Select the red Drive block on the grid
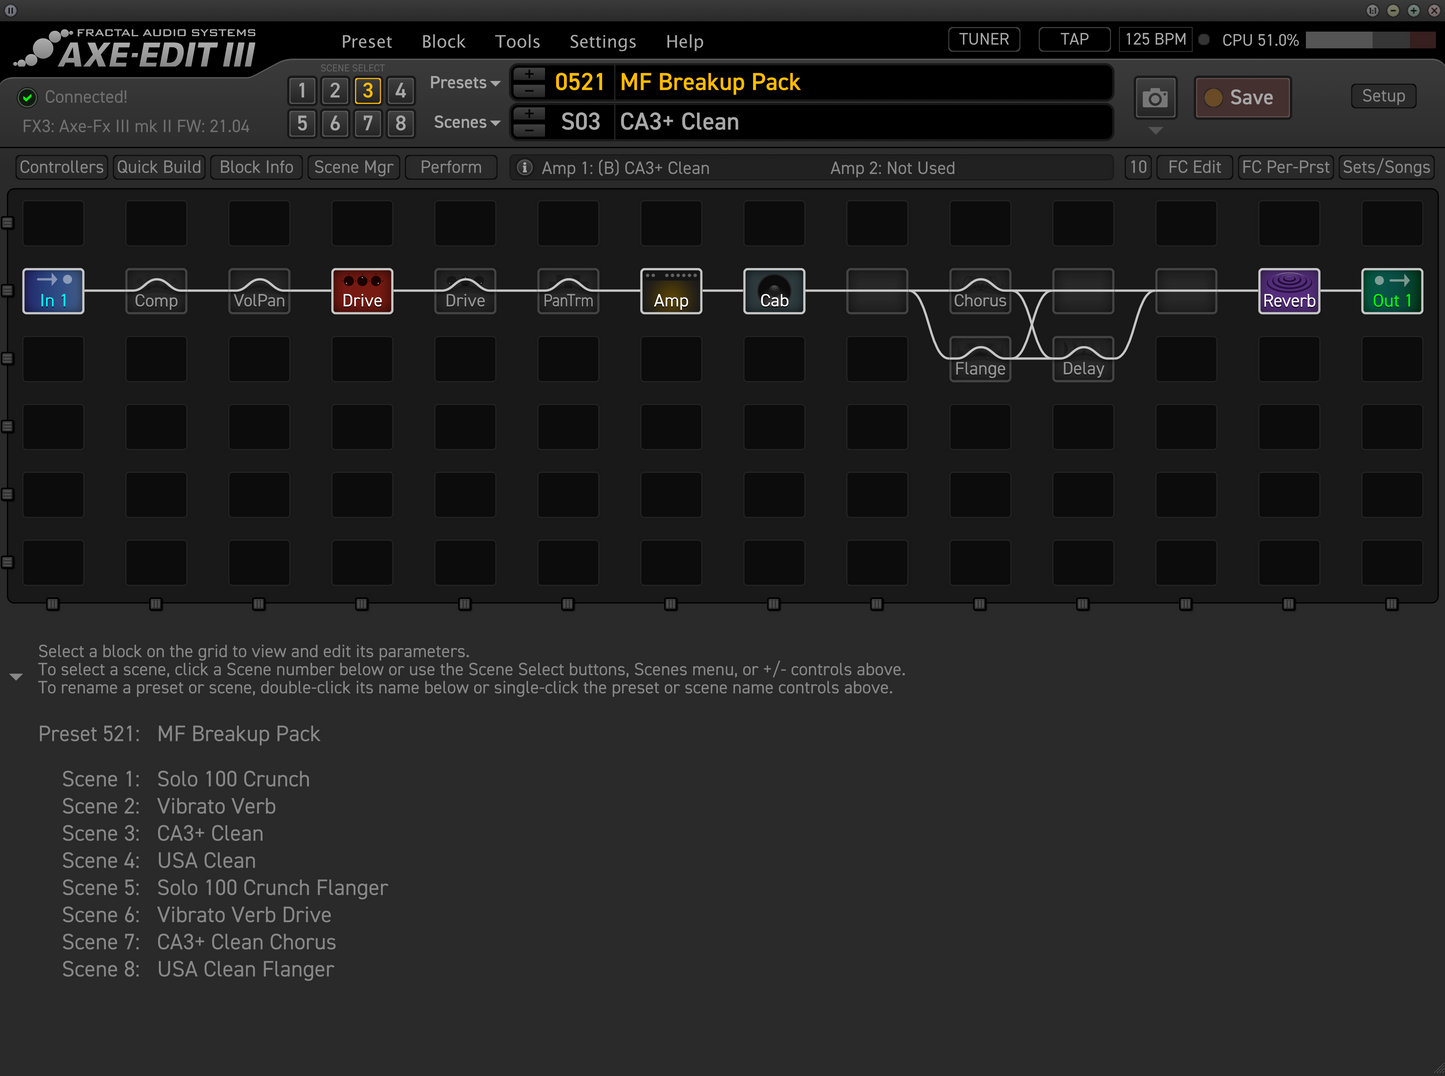 click(x=362, y=291)
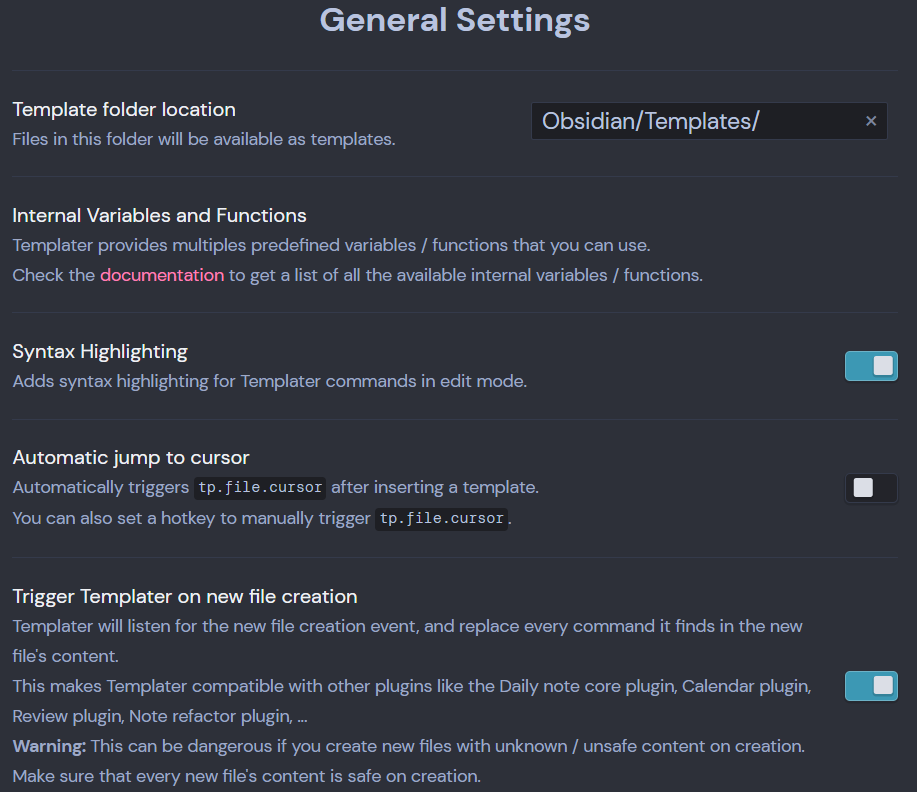Open the documentation link
This screenshot has height=792, width=917.
click(161, 274)
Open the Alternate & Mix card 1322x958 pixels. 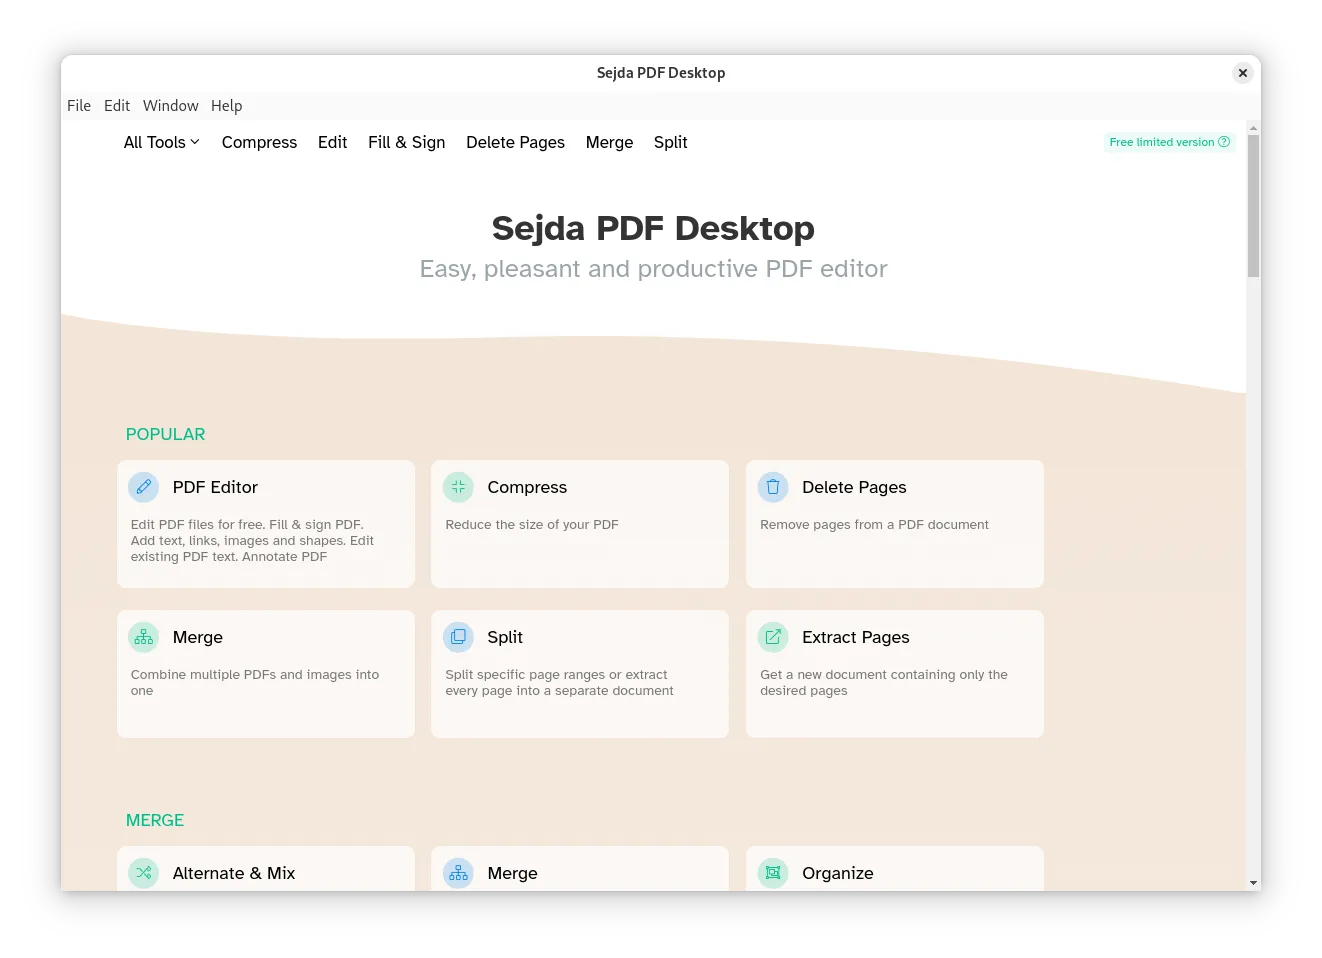coord(265,873)
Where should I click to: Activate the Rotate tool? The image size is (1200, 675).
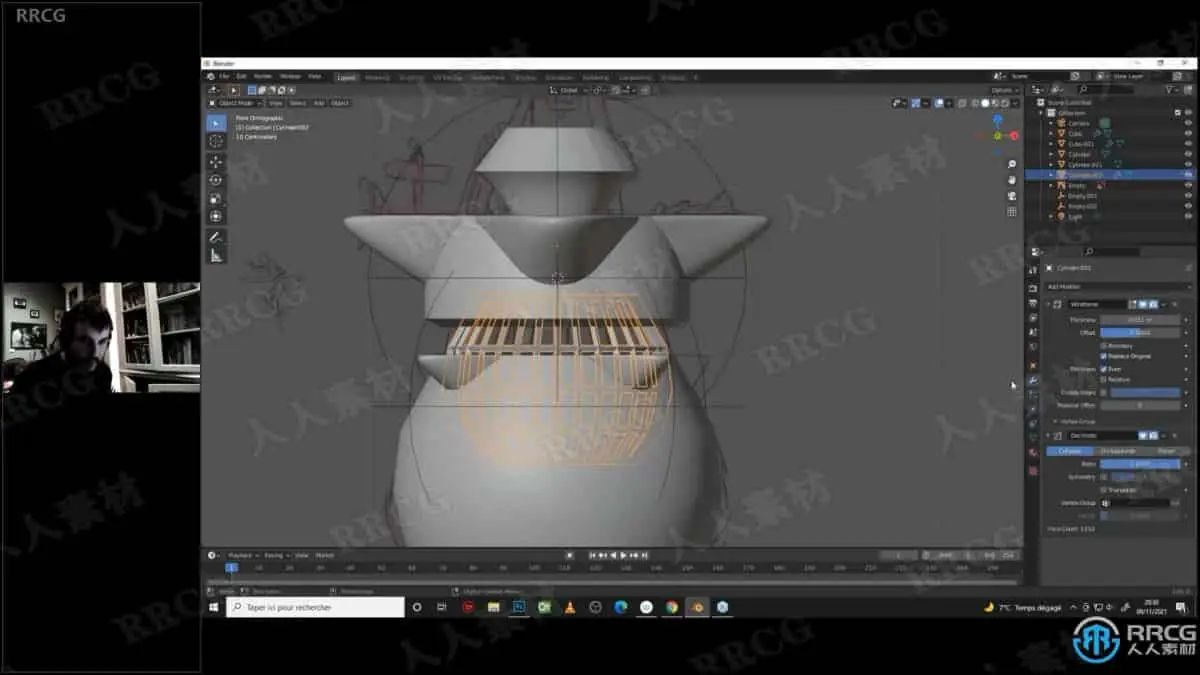click(216, 180)
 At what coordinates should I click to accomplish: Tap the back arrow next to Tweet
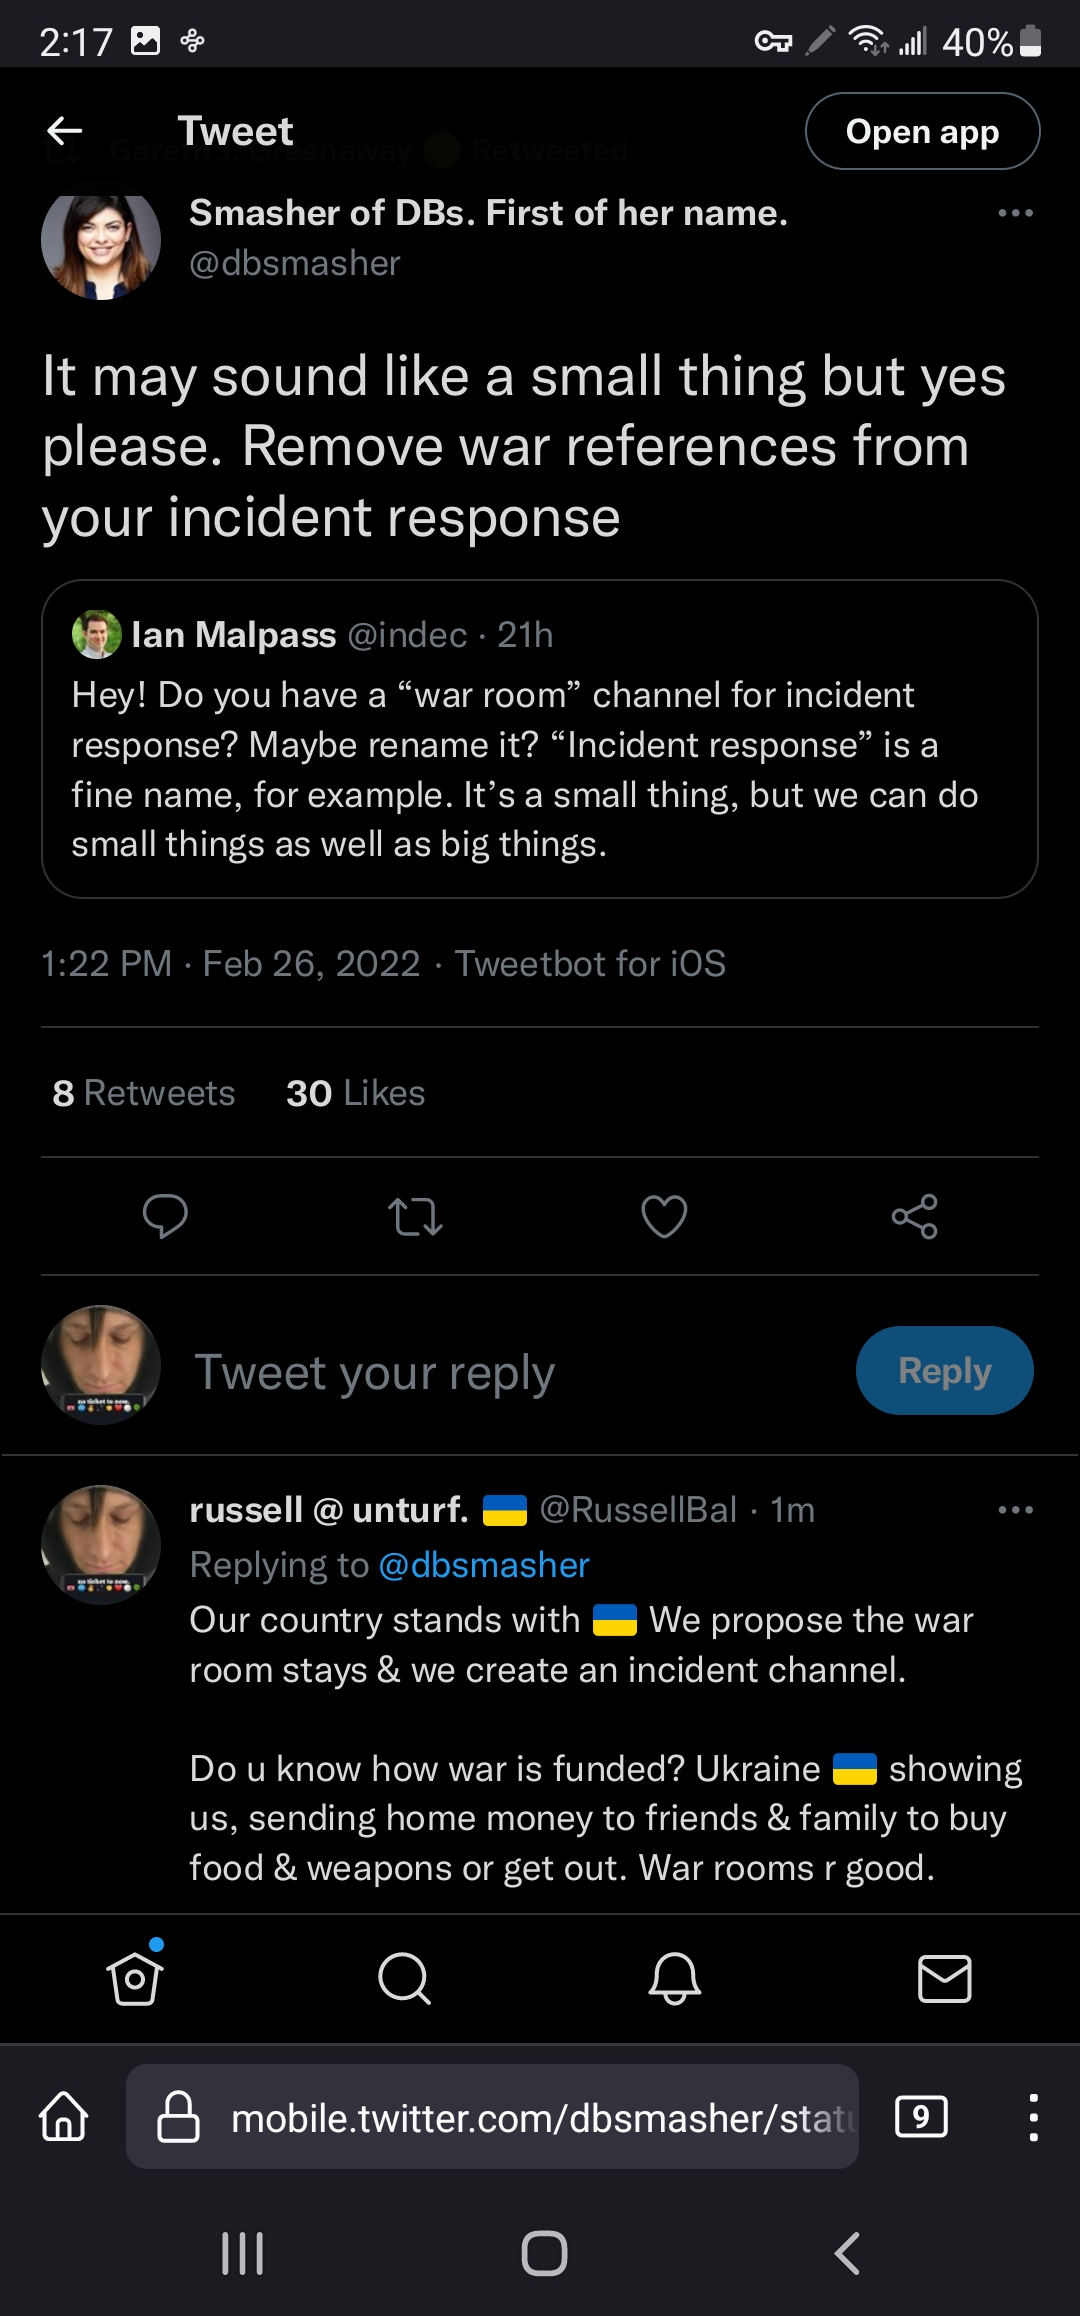(65, 131)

* _Problem requirements_
Your task is to quote exactly the lines from the one with "Where should I" through the end of the material, both included, without reproducing any pictures.

* _Task response_
Where should I click to: Activate the Rotate tool? The image size is (1200, 675).
click(216, 180)
 At what coordinates should I click to accomplish: Tap the back arrow next to Tweet
(65, 131)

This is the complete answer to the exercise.